Provided records section start
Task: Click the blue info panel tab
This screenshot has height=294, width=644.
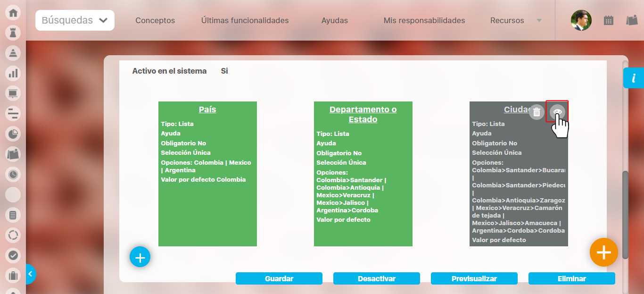Action: point(634,78)
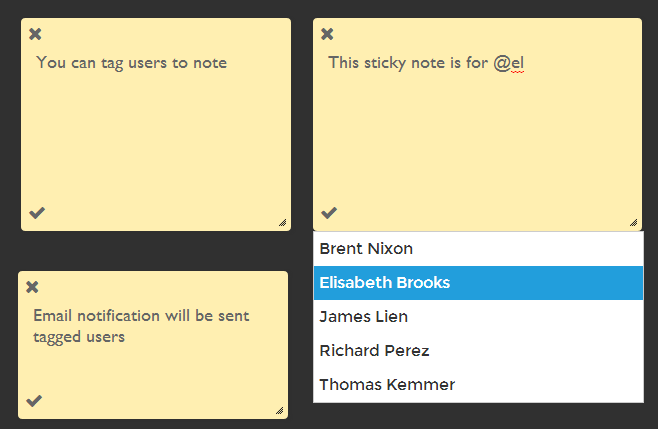658x429 pixels.
Task: Select Brent Nixon from suggestions
Action: [478, 249]
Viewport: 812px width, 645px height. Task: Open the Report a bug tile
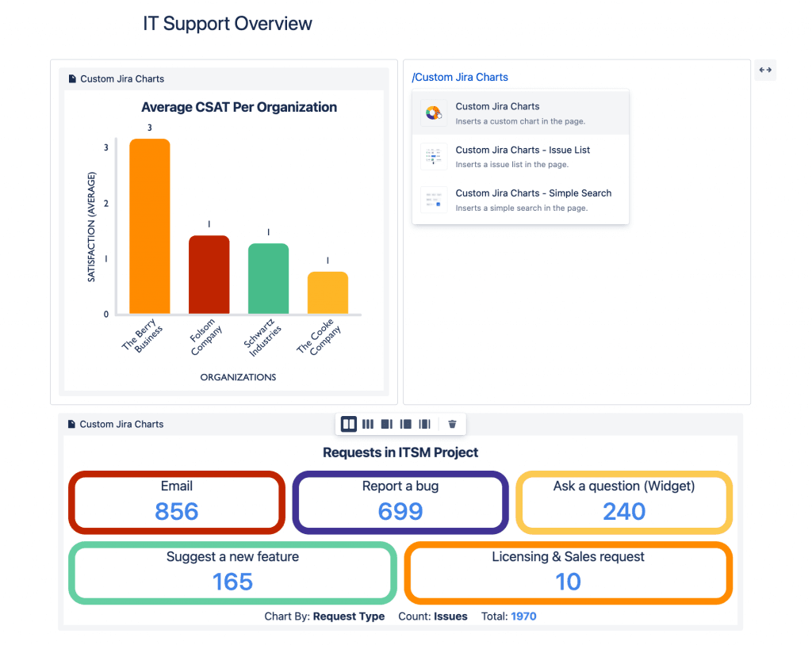(400, 502)
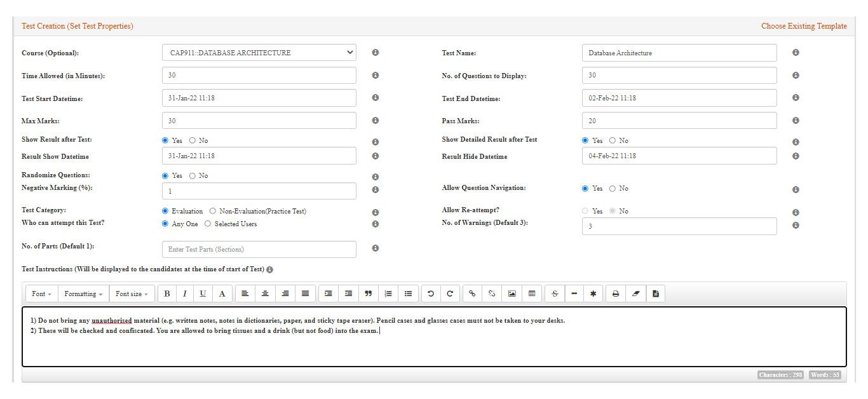
Task: Click the blockquote icon in the toolbar
Action: 368,294
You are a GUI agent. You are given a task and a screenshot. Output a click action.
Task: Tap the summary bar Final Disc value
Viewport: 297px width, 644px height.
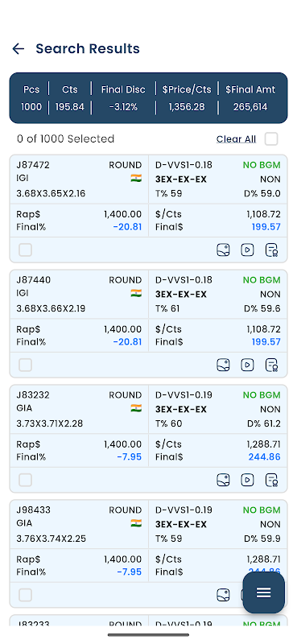point(123,107)
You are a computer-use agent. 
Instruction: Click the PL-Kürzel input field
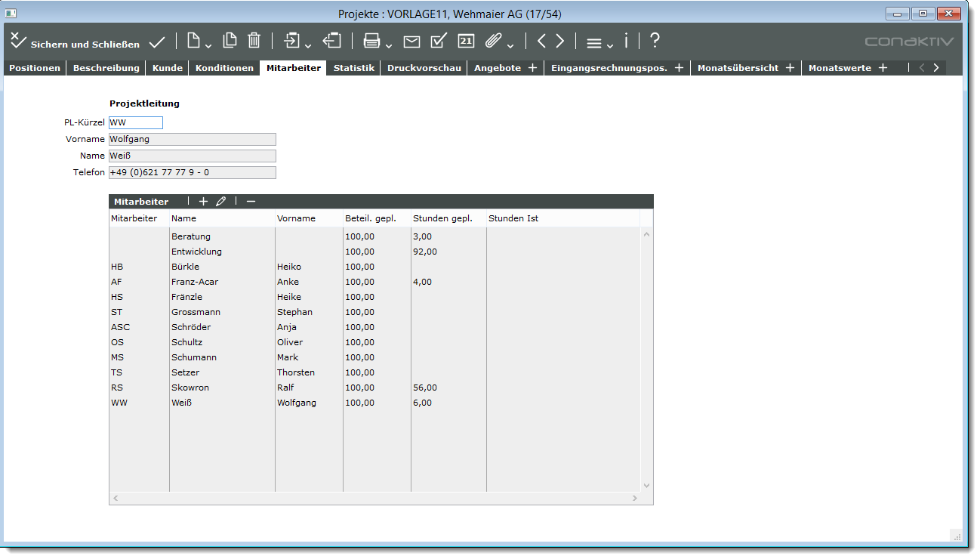click(136, 122)
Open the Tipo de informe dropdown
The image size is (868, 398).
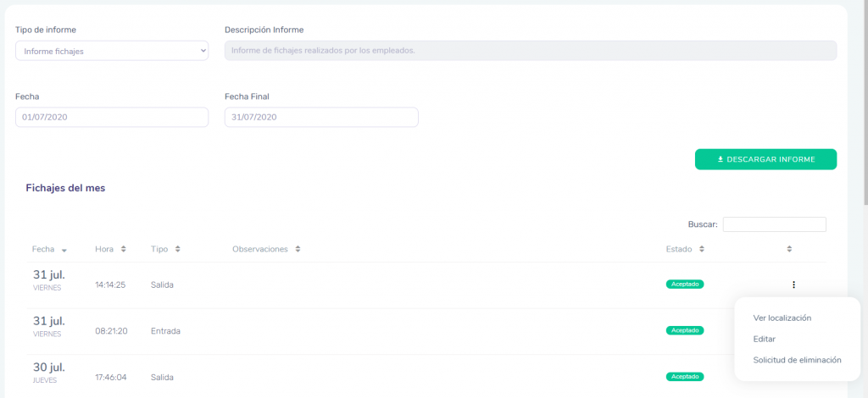coord(112,51)
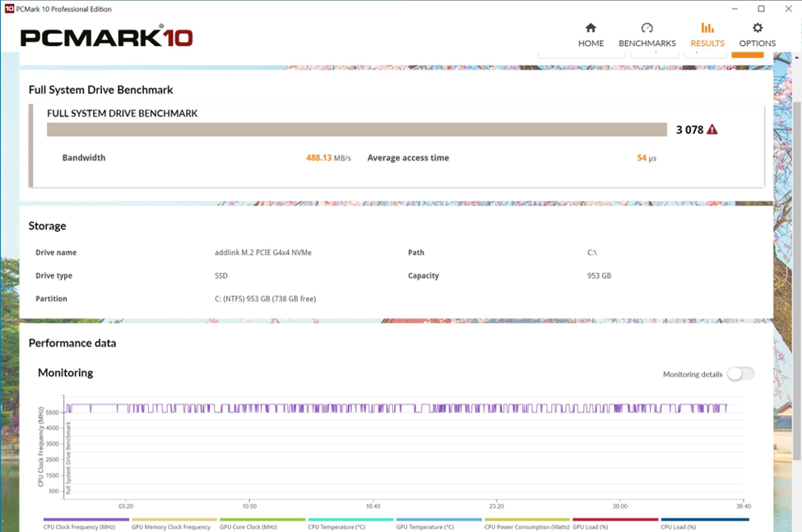The height and width of the screenshot is (532, 802).
Task: Click the scrollbar up arrow
Action: 796,58
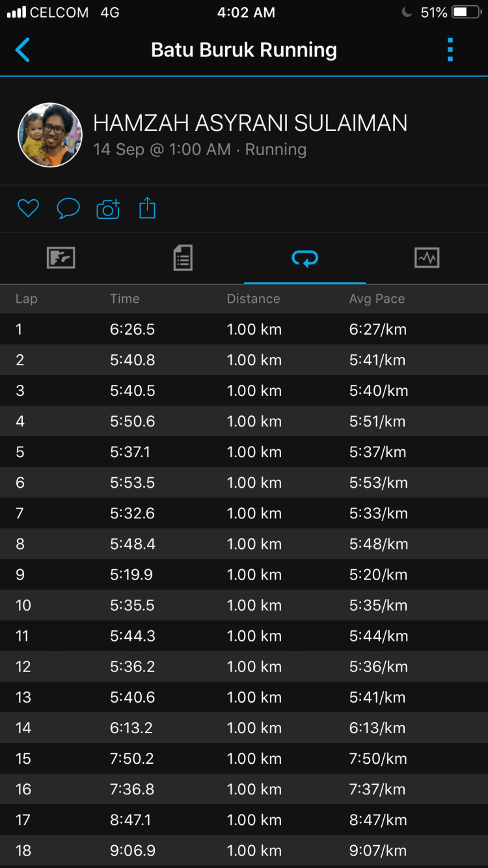Tap the Time column header
The image size is (488, 868).
(x=124, y=299)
Provided records section end
→ The problem:
All of the material above must be retyped exactly, line for line, with the images dropped.

→ Answer box:
Task: Click the blue info panel tab
This screenshot has height=294, width=644.
Action: point(634,78)
658x429 pixels.
Task: Select Brent Nixon from suggestions
Action: [478, 249]
Viewport: 812px width, 645px height. Task: Open the Report a bug tile
(400, 502)
Task: Click the blockquote icon in the toolbar
Action: 368,294
You are a GUI agent. You are given a task and a screenshot. Output a click action.
Task: Tap the summary bar Final Disc value
Viewport: 297px width, 644px height.
point(123,107)
You are a computer-use agent. 
Instruction: Click the PL-Kürzel input field
click(136, 122)
Open the Tipo de informe dropdown
The image size is (868, 398).
coord(112,51)
The height and width of the screenshot is (532, 802).
Task: Click the scrollbar up arrow
Action: 796,58
Tap the Time column header
The image size is (488, 868).
(x=124, y=299)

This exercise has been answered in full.